Petrochemical giant Ineos is investing $3.4 billion in the heart of the Belgian industrial port of Antwerp to build a “world-scale” 1.25-million-metric ton-a-year ethane cracker with a propane dehydrogenation (PDH) unit producing 750 kilotonnes per annum (ktpa) of propylene.
The “game-changer” investment, announced by Ineos chairman and founder Jim Ratcliffe, is expected to supply to Europe and is one of the UK company's biggest investments in recent years.
McDermott will supply the technology for the PDH unit, while the company is yet to finalize a technology licensor for its cracker.
The new cracker will be the first to be built in Europe in the past 20 years, with feedstock supplied from imported U.S. shale gas.
“Our investment … is the largest of its kind in Europe for more than a generation and is an important development for the European petrochemical industry,” said Ratcliffe in a Jan. 15 press conference.

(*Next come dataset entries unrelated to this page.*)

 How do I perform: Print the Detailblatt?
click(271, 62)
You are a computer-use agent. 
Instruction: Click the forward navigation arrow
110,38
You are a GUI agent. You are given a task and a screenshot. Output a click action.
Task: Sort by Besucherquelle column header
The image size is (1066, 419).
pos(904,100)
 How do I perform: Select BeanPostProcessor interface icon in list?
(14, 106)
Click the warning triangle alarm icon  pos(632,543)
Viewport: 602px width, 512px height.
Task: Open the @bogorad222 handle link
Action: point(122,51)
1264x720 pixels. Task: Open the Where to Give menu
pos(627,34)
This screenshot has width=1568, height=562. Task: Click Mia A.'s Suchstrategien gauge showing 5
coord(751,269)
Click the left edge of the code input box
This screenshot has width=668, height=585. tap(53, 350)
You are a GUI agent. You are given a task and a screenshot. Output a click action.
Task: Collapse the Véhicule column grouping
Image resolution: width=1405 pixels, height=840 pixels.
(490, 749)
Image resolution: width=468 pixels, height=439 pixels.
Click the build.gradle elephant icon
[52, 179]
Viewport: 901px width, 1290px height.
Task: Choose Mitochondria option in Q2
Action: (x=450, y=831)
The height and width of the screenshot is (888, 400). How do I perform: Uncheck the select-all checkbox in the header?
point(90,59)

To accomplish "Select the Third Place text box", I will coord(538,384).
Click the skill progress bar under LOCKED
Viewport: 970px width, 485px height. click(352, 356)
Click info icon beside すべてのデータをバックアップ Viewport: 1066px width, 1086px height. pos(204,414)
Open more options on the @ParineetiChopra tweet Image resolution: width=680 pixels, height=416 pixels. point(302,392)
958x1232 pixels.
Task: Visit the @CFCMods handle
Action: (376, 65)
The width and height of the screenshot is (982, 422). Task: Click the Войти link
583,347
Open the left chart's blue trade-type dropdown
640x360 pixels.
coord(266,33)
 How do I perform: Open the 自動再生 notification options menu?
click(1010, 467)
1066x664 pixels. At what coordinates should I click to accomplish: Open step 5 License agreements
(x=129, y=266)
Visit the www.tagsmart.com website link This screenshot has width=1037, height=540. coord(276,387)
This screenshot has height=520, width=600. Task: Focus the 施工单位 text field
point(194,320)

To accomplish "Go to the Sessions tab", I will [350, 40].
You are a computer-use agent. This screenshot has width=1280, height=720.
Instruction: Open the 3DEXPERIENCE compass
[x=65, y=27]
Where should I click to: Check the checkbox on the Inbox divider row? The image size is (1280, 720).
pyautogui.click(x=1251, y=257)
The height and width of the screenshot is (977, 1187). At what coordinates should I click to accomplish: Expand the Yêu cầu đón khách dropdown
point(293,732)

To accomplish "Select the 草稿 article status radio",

Calling for a "competitive" environment in Europe, Ratcliffe said the investment by Ineos would have significant impact on the region's chemicals industry, which he said has "fallen behind enormously" compared to the U.S. and Chinese industries.
"Energy is an issue for Europe and Europe hasn't exactly faced up to that. ... If we were not bringing shale gas from the U.S., we would not be able to justify the economics of this project," he said.
To support the project in Antwerp, Ratcliffe said Ineos will be further investing in its import of shale gas from the U.S. through its transatlantic vessels.
The new complex will be collocated with Ineos' existing sites in Lillo, Antwerp, and will be connected by pipeline to a number of Ineos ethylene and propylene derivatives units in central and northern Europe.